EXERCISE DIRECTIONS: Extend the passage below on exercise, herbal tea, and sleep, starting after its final sentence.

TEXT BLOCK:
*** Block opens ***

A 2017 Advances in Preventive Medicine review found a correlation between people with higher levels of regular physical activity and better sleep, especially for older individuals. That raises the question of what types of physical activity benefit sleep. For people diagnosed with insomnia, a 2019 Brazilian Journal of Psychiatry study found that moderate resistance training and stretching led to objective and subjective sleep improvements, lengthier sleep durations, decreased waking episodes during the night, and generally less stress and tension overall.
Drink herbal or decaffeinated tea
It’s impossible to pinpoint one simple explanation for why many HCPs receive insufficient sleep, but it’s likely some combination of stress and variable hours/shift work. Some herbal or decaffeinated tea may take the edge off both.
A 2020 Complementary Therapies in Medicine study found that lavender tea reduced anxiety and depression scores among the elderly (an at-risk group for depression and anxiety), making it an effective tea choice to unwind with. Chamomile is another option. A 2019 Phytotherapy Research meta analysis found that chamomile extract also improves overall sleep quality, with a limited 2016 Phytomedicine study reporting long-term chamomile consumption was effective in combating moderate to severe generalized anxiety disorder.

*** Block closes ***

INFORMATION SUPPLIED:
*** Block opens ***

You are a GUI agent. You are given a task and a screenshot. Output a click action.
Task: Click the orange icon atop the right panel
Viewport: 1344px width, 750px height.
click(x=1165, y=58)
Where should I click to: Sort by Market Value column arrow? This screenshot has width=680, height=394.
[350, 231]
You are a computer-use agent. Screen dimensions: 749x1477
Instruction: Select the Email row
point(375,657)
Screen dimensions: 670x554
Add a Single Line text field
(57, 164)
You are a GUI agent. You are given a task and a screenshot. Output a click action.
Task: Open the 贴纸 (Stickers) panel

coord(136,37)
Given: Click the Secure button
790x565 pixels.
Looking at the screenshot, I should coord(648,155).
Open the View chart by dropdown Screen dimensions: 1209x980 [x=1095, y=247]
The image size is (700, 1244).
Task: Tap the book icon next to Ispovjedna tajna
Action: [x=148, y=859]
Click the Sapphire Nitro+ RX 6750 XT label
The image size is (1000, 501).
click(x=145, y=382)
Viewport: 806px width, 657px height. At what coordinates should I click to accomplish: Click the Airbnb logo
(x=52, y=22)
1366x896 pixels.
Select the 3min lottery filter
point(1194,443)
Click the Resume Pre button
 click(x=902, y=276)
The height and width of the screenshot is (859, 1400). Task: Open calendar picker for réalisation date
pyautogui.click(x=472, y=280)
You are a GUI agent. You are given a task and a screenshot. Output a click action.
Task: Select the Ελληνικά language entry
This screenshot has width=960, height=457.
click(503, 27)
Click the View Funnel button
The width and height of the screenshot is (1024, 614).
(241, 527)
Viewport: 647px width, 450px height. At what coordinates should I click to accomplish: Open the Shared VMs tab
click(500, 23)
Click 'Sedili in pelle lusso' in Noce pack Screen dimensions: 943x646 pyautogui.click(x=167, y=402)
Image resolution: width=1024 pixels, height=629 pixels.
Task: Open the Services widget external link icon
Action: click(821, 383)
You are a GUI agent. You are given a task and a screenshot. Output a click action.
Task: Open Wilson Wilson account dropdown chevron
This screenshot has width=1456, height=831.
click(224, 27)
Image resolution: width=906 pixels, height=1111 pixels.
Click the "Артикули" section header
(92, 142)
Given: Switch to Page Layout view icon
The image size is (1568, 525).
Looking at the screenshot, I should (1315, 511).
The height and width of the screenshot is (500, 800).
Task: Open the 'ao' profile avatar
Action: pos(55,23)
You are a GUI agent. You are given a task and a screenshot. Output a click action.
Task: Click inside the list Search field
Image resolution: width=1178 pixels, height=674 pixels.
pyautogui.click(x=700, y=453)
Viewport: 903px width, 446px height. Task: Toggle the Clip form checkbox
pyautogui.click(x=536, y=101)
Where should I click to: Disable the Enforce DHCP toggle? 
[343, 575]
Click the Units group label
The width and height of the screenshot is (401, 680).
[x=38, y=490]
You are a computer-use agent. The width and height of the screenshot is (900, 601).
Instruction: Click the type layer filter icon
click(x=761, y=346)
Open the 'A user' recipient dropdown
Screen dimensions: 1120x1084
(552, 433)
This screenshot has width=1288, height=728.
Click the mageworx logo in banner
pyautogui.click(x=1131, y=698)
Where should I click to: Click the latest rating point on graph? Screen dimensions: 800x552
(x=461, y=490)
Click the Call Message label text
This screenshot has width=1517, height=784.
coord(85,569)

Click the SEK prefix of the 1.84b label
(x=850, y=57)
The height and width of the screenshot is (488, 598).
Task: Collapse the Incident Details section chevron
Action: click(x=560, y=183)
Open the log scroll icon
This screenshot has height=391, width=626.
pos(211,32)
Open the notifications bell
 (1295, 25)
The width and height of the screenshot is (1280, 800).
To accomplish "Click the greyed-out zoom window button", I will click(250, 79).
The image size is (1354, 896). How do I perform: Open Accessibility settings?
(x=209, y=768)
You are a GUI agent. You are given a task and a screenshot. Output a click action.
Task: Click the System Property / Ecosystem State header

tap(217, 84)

*** Block closes ***

SOLVED PROBLEM:
No matter your tea choice, be sure you choose herbal or decaffeinated. According to the American Academy of Sleep, caffeine has a half-life of 3-5 hours, meaning a cup of late afternoon coffee could affect your ability to fall asleep at night. To make it easier to sleep at the end of the day, avoid caffeine or sugar before bed—including caffeinated teas, sodas, chocolate, and other sweets.
Read or listen to music before bed
A relaxing evening routine can ease the transition into sleep. Try reserving an hour before bed for “quiet time,” wherein you avoid strenuous exercises and artificial light. A 2017 Chronobiology International study found that bright screens—from phones, TVs, and computers—negatively affected melatonin secretion, disrupted sleep patterns and morning attention, and resulted in daytime drowsiness.
To avoid that wakefulness, turn off screens before bed and opt for reading a book, listening to calming music, or doing yoga or breathing exercises to reach a relaxed state of mind that will help you slip more easily into la-la-land.
Take a hot shower or bath
Cold and hot showers each have their own benefits—cold water being beneficial for circulation, boosting metabolism and improving recovery—but in terms of getting ready for bed, we suggest a hot shower an hour or so before lights out.
A 2019 meta-analysis in Sleep Medicine Reviews found that taking a hot shower or bath improved overall sleep quality, and that those who showered/bathed 1-2 hours before bed had shorter sleep onset latency (SOL). A 2021 Journal of Clinical Sleep Medicine study similarly found that older adults who took a hot bath 1-3 hours before bed had decreased SOL rates as well.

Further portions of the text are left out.